**Work request**
Your response should contain every record below, copied exactly.
═══
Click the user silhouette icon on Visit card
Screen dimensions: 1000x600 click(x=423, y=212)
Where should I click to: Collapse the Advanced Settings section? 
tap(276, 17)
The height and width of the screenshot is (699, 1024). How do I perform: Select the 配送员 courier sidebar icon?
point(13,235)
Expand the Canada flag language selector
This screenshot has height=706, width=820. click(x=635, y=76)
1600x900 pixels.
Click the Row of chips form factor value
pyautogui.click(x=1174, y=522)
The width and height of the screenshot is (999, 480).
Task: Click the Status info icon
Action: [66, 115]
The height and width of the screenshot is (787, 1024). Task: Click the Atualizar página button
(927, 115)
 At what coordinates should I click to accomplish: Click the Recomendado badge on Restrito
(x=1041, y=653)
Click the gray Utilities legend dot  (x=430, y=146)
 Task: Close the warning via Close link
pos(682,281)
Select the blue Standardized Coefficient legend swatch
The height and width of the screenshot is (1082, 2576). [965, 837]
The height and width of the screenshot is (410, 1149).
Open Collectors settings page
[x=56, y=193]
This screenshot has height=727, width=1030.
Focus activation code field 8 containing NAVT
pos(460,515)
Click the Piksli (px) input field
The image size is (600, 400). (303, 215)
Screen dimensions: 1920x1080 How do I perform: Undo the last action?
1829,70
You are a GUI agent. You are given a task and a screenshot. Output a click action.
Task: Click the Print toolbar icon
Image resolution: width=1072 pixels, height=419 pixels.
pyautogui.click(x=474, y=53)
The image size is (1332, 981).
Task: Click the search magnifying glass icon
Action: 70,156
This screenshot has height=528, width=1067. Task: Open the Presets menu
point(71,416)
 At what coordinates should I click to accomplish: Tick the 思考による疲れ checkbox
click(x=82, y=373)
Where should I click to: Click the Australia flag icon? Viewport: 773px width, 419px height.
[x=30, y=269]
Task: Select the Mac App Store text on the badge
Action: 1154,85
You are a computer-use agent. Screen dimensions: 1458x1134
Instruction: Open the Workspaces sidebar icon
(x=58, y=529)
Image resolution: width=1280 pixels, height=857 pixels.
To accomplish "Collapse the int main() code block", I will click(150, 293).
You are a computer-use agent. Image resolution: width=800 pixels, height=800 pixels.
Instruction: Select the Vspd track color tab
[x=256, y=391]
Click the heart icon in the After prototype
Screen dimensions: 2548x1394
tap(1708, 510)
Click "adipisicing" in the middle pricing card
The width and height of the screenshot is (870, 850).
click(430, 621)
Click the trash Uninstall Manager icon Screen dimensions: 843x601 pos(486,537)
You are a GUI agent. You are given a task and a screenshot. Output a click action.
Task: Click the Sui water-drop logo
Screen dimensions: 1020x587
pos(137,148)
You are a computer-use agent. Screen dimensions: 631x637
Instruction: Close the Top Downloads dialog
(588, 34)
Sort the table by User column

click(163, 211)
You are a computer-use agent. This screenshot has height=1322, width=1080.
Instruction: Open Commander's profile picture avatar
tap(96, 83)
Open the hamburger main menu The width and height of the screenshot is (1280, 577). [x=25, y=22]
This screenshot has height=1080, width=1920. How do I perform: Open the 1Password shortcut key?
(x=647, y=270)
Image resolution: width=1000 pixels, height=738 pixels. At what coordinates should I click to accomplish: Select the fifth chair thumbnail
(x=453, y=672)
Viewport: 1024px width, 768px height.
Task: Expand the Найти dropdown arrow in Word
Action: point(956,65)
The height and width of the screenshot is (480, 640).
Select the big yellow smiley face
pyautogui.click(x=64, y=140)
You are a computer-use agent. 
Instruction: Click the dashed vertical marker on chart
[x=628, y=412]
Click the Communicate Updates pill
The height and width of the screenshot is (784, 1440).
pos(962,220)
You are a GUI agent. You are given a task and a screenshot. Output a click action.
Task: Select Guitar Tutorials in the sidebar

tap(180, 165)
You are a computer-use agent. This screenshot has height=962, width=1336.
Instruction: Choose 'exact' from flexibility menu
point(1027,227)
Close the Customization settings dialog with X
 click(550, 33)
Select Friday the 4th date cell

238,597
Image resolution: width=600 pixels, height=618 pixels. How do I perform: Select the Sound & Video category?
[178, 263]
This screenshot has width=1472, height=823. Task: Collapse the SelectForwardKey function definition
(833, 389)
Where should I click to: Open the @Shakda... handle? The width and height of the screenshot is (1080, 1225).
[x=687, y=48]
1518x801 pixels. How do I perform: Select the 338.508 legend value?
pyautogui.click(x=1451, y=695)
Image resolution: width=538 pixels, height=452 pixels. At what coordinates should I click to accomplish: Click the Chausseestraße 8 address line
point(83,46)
═══
**Solution for this problem**
Click the user silhouette icon on Visit card
Screen dimensions: 1000x600 click(x=423, y=212)
Where should I click to: Collapse the Advanced Settings section? 
tap(276, 17)
The height and width of the screenshot is (699, 1024). How do I perform: Select the 配送员 courier sidebar icon?
point(13,235)
Expand the Canada flag language selector
This screenshot has height=706, width=820. click(x=635, y=76)
1600x900 pixels.
Click the Row of chips form factor value
pyautogui.click(x=1174, y=522)
The width and height of the screenshot is (999, 480).
Task: Click the Status info icon
Action: [66, 115]
The height and width of the screenshot is (787, 1024). Task: Click the Atualizar página button
(927, 115)
 At what coordinates should I click to accomplish: Click the Recomendado badge on Restrito
(x=1041, y=653)
Click the gray Utilities legend dot  (x=430, y=146)
 Task: Close the warning via Close link
pos(682,281)
Select the blue Standardized Coefficient legend swatch
The height and width of the screenshot is (1082, 2576). [965, 837]
The height and width of the screenshot is (410, 1149).
Open Collectors settings page
[x=56, y=193]
This screenshot has height=727, width=1030.
Focus activation code field 8 containing NAVT
pos(460,515)
Click the Piksli (px) input field
The image size is (600, 400). (303, 215)
Screen dimensions: 1920x1080 How do I perform: Undo the last action?
1829,70
You are a GUI agent. You are given a task and a screenshot. Output a click action.
Task: Click the Print toolbar icon
Image resolution: width=1072 pixels, height=419 pixels.
pyautogui.click(x=474, y=53)
The image size is (1332, 981).
Task: Click the search magnifying glass icon
Action: 70,156
This screenshot has height=528, width=1067. Task: Open the Presets menu
point(71,416)
 At what coordinates should I click to accomplish: Tick the 思考による疲れ checkbox
click(x=82, y=373)
Where should I click to: Click the Australia flag icon? Viewport: 773px width, 419px height.
[x=30, y=269]
Task: Select the Mac App Store text on the badge
Action: 1154,85
You are a computer-use agent. Screen dimensions: 1458x1134
Instruction: Open the Workspaces sidebar icon
(x=58, y=529)
Image resolution: width=1280 pixels, height=857 pixels.
To accomplish "Collapse the int main() code block", I will click(150, 293).
You are a computer-use agent. Image resolution: width=800 pixels, height=800 pixels.
Instruction: Select the Vspd track color tab
[x=256, y=391]
Click the heart icon in the After prototype
Screen dimensions: 2548x1394
tap(1708, 510)
Click "adipisicing" in the middle pricing card
The width and height of the screenshot is (870, 850).
click(430, 621)
Click the trash Uninstall Manager icon Screen dimensions: 843x601 pos(486,537)
You are a GUI agent. You are given a task and a screenshot. Output a click action.
Task: Click the Sui water-drop logo
Screen dimensions: 1020x587
pos(137,148)
You are a computer-use agent. Screen dimensions: 631x637
Instruction: Close the Top Downloads dialog
(588, 34)
Sort the table by User column

click(163, 211)
You are a computer-use agent. This screenshot has height=1322, width=1080.
Instruction: Open Commander's profile picture avatar
tap(96, 83)
Open the hamburger main menu The width and height of the screenshot is (1280, 577). [x=25, y=22]
This screenshot has height=1080, width=1920. How do I perform: Open the 1Password shortcut key?
(x=647, y=270)
Image resolution: width=1000 pixels, height=738 pixels. At what coordinates should I click to accomplish: Select the fifth chair thumbnail
(x=453, y=672)
Viewport: 1024px width, 768px height.
Task: Expand the Найти dropdown arrow in Word
Action: point(956,65)
The height and width of the screenshot is (480, 640).
Select the big yellow smiley face
pyautogui.click(x=64, y=140)
You are a computer-use agent. 
Instruction: Click the dashed vertical marker on chart
[x=628, y=412]
Click the Communicate Updates pill
The height and width of the screenshot is (784, 1440).
pos(962,220)
You are a GUI agent. You are given a task and a screenshot. Output a click action.
Task: Select Guitar Tutorials in the sidebar

tap(180, 165)
You are a computer-use agent. This screenshot has height=962, width=1336.
Instruction: Choose 'exact' from flexibility menu
point(1027,227)
Close the Customization settings dialog with X
 click(550, 33)
Select Friday the 4th date cell

238,597
Image resolution: width=600 pixels, height=618 pixels. How do I perform: Select the Sound & Video category?
[178, 263]
This screenshot has width=1472, height=823. Task: Collapse the SelectForwardKey function definition
(833, 389)
Where should I click to: Open the @Shakda... handle? The width and height of the screenshot is (1080, 1225).
[x=687, y=48]
1518x801 pixels. How do I perform: Select the 338.508 legend value?
pyautogui.click(x=1451, y=695)
Image resolution: width=538 pixels, height=452 pixels. At what coordinates should I click to accomplish: Click the Chausseestraße 8 address line
point(83,46)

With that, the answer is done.